ACQUIT'TAL (O. F. aquiter, from Lat. ad, to + quietare, to quiet). In criminal law, the judicial discharge of the accused. It may result from some technical defect in the proceedings, or from a verdict in the accused's favor on the merits. In the former case, it is not a bar to a second prosecution for the same offense; in the latter case, it is a bar, as well by common law as, in this country, by constitutional provision. See Autrefois Acquit and Jeopardy.


ACRA'NIA (Gk. d, a, priv. -f upavlov, kran- ion, skull). A group of vertebrates having no skull or heart, and represented only by the lancelets. See Amphionus.


ACRA'SIA (Gk. ἀκρασία, akrasia, intemperance). A beautiful enchantress in Spenser's Faerie Queen. Her name denotes her character. She dwells in a "Bower of Bliss," on a floating island of sensuous delight, and the fairy queen sends Sir Guyon to make an end of her seductive abode.


ACRA'TES (Gk. ἀκρατής, akratēs, intemperate).
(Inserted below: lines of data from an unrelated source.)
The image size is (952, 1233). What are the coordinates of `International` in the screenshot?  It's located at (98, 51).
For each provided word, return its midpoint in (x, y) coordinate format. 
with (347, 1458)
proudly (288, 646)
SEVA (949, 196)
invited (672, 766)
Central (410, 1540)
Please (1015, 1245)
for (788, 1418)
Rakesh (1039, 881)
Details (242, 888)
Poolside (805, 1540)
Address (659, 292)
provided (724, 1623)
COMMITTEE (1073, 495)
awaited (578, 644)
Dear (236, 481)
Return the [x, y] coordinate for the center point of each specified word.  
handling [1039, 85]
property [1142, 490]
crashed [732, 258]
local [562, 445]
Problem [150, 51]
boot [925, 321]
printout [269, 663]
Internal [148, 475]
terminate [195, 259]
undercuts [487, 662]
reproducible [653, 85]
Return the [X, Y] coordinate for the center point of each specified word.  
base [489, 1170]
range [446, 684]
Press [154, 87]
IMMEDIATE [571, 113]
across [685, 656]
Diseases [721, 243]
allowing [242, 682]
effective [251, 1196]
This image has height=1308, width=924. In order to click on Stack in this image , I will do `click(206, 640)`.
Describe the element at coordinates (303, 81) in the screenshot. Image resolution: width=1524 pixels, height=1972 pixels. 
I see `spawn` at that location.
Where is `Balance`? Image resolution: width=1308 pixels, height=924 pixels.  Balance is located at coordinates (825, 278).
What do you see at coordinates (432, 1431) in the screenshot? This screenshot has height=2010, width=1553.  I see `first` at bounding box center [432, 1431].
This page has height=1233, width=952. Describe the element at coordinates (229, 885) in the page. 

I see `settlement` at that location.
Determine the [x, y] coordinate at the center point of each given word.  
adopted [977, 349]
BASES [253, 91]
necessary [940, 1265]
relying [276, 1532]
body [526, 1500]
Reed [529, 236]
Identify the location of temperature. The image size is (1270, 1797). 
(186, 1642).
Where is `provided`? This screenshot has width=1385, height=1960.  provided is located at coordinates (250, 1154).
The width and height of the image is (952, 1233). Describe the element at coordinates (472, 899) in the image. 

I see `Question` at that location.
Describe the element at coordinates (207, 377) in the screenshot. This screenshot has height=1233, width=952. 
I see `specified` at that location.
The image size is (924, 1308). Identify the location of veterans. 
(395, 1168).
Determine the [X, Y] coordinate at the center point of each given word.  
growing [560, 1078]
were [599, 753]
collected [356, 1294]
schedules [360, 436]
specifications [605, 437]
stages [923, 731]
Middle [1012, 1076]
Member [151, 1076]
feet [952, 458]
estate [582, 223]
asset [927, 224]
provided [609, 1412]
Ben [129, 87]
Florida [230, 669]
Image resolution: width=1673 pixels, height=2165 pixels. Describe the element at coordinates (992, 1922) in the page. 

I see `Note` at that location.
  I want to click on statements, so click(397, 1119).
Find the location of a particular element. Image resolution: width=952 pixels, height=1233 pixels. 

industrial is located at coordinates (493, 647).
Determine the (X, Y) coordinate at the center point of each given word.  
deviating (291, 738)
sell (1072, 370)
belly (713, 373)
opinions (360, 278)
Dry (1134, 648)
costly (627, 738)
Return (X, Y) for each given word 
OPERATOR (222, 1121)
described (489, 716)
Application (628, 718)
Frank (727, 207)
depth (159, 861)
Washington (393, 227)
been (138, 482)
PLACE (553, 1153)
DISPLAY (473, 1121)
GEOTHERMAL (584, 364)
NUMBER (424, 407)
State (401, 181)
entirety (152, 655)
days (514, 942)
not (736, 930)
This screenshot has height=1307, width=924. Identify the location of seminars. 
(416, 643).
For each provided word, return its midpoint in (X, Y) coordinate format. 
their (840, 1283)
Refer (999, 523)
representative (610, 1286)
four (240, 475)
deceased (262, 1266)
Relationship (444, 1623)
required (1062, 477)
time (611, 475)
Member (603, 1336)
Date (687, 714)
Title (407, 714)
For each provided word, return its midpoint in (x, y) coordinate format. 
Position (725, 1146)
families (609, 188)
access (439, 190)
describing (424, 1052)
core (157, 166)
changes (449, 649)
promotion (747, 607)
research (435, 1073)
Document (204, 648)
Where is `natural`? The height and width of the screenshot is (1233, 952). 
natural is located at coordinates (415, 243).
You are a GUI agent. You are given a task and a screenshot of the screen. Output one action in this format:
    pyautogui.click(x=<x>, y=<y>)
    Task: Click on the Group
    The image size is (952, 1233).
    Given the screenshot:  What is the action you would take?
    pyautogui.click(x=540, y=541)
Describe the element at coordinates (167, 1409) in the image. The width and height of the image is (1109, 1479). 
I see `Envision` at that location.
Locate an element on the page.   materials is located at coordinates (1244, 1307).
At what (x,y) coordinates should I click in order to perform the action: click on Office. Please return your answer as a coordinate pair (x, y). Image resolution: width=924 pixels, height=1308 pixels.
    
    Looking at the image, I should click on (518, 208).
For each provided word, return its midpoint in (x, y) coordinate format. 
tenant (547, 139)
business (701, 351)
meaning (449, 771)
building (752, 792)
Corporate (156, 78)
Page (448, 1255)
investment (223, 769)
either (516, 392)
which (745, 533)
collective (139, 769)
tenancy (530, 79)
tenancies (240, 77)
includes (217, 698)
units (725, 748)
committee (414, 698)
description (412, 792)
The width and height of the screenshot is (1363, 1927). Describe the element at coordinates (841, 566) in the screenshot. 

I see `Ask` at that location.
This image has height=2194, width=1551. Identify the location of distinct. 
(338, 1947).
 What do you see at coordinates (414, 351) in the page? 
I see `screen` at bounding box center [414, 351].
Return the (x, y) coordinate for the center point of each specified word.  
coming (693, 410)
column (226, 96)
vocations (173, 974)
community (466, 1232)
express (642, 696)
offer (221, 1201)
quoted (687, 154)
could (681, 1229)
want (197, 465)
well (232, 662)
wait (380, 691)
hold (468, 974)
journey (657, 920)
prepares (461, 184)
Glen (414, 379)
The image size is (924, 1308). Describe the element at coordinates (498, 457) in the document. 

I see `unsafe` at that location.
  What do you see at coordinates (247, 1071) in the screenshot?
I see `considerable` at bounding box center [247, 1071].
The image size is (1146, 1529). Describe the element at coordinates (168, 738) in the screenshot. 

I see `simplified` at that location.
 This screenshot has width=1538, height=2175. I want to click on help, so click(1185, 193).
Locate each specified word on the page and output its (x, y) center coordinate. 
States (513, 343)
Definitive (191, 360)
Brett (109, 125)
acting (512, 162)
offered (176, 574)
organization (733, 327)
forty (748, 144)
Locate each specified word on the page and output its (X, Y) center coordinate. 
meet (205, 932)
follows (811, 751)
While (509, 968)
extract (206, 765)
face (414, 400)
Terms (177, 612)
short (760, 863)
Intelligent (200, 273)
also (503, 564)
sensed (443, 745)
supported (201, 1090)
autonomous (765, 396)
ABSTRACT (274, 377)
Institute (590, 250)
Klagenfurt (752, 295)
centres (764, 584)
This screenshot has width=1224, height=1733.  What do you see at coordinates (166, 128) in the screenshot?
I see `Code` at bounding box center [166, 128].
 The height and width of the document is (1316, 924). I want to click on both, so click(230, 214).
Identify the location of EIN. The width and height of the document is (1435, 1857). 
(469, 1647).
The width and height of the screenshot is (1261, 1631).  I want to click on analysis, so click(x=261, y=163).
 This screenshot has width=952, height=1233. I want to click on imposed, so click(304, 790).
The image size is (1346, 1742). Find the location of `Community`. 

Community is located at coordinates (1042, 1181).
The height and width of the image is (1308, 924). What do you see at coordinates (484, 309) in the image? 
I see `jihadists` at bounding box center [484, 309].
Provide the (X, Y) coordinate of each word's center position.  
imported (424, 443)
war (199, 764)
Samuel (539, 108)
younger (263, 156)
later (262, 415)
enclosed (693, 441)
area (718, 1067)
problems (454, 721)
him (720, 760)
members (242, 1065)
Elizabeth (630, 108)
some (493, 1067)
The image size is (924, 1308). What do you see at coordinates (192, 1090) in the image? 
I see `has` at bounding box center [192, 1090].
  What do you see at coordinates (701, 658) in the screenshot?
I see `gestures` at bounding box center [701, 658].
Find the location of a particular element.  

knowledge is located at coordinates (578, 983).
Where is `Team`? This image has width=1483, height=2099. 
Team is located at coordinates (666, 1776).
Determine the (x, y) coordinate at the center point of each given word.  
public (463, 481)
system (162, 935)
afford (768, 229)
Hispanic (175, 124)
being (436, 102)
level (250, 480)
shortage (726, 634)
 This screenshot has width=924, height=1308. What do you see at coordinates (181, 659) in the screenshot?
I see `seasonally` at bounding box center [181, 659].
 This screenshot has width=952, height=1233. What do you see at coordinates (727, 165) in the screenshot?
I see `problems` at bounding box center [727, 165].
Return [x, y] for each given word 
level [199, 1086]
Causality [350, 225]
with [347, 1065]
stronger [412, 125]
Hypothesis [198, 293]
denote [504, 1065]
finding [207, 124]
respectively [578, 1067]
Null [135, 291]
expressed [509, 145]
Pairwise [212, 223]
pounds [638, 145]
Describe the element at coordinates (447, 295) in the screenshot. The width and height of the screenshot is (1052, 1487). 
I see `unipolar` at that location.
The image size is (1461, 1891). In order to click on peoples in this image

A male character in Spenser's Faerie Queen, typifying intemperance in the pursuit of pleasure.


A'CRE. A word identical with Lat. ager, Gk. ἀγρός, agros, a field, and the Ger. Acker, which means both a field and a measure of land. Most nations have some measure nearly corresponding; originally, perhaps, the quantity which one could plow in a day; uniformity, therefore, is not to be looked for.

The English statute acre consists of 4840 square yards. The chain with which land is measured is 22 yards long, and a square chain will contain 22 X 22, or 484 yards; so that 10 square chains make an acre. The acre is divided into 4 roods, a rood into 4 perches, and a perch contains 30¼ square yards. The Scotch acre is larger than the English, and the Irish than the Scotch. One hundred and twenty-one Irish acres = 196 English nearly; 48 Scotch acres = 61 English. The following table shows the values of the more important corresponding measures compared with the English acre. The German Morgen below are becoming obsolete. The German Empire, Austria-Hungary, Spain, and Portugal have adopted the French metrical system.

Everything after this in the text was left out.